A Day in the Life: Annabelle Turner, COVID-19 response worker
It’s 5am when University of Melbourne Master of Public Health student turned COVID-19 response worker Annabelle Turner begins her day.
She’s at the Department of Health and Human Services office in Melbourne and, as part of her role in the Intelligence team, is busy extracting data from the Department’s online surveillance system. This system is where information collected by contact tracers is stored, and it’s what’s used to generate a report of Victoria’s case numbers for the day.
“We've gotta get up early, extract data, code, get everything ready for that,” Annabelle says.
The Situation Report (or ‘SitRep’, as it’s known around the office) is the most crucial piece of work for the day – it is what determines the state’s day-by-day COVID-19 response – and has to be double checked and ready for distribution at 7:30am.
Annabelle describes it as a somewhat high pressure and stressful time as the team works to ensure the reporting is accurate and provided on time, but there’s also a lot of support to get through it, with several managers and staff from other teams to report to and liaise with. The SitRep then informs the daily announcements that Victorians rely on.
Once the SitRep’s out, Annabelle works closely with contact tracers to get information on developing or current outbreaks as part of the Outbreaks team.
“After the morning tasks, there are then a number of team meetings and discussions to go over developments in processes or any new outbreaks,” she says.

————————

◆ **REQUIRED ACTIONS**:
A – Render this sentence from the Annabelle Turner profile into Spanish: "Once the SitRep’s out, Annabelle works closely with contact tracers to get information on developing or current outbreaks as part of the Outbreaks team."
B – Proceed with the Annabelle Turner profile, picking up after its last sentence.
The listing placed after this text has no role in the work asked here.

◆ **PROVIDED DATA**:
————————

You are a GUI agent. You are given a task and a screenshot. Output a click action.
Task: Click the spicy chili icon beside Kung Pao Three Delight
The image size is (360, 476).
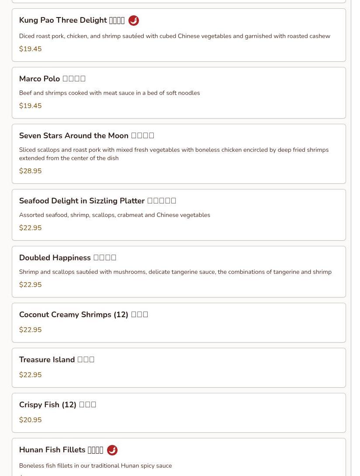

————————

◆ **ANSWERS TO THE PROBLEMS**:
A – Una vez publicado el SitRep, Annabelle trabaja estrechamente con los rastreadores de contactos para obtener información sobre los brotes en desarrollo o actuales como parte del equipo de Brotes.

B –
This involves producing outbreak reports and undertaking epidemiological investigation to determine index cases or sources of infection.
Several times a day, people from across the Department will convene to discuss an outbreak. At the time of writing, a sustained increase in the number of cases and outbreaks in Victoria saw many within the state return to Stage 3 lockdown. As a result, the work related to outbreaks was taking up increasingly larger portions of the day.
“There is a strong sense of we have done this before and can do it again,” says Annabelle.
So how did Annabelle secure this role?
She was put forward by Senior Lecturer in Epidemiology and Master of Public Health Course Coordinator, Dr Melissa Russell, when the Department was onboarding staff for the state’s COVID-19 response in early March.
“Annabelle was one of the final year Master of Public Health Epidemiology and Biostatistics Specialisation students we urgently contacted when we were first called upon to support the Victorian COVID-19 response,” Dr Russell says.
“Our students are so skilled in analysing data, integrating information, decision making and communicating, we knew they were perfectly placed to contribute.”
The role is Annabelle’s first public health job and is providing valuable and unique experience within the public health workforce.
“The work is very much within my field of epidemiology and biostatistics,” says Annabelle.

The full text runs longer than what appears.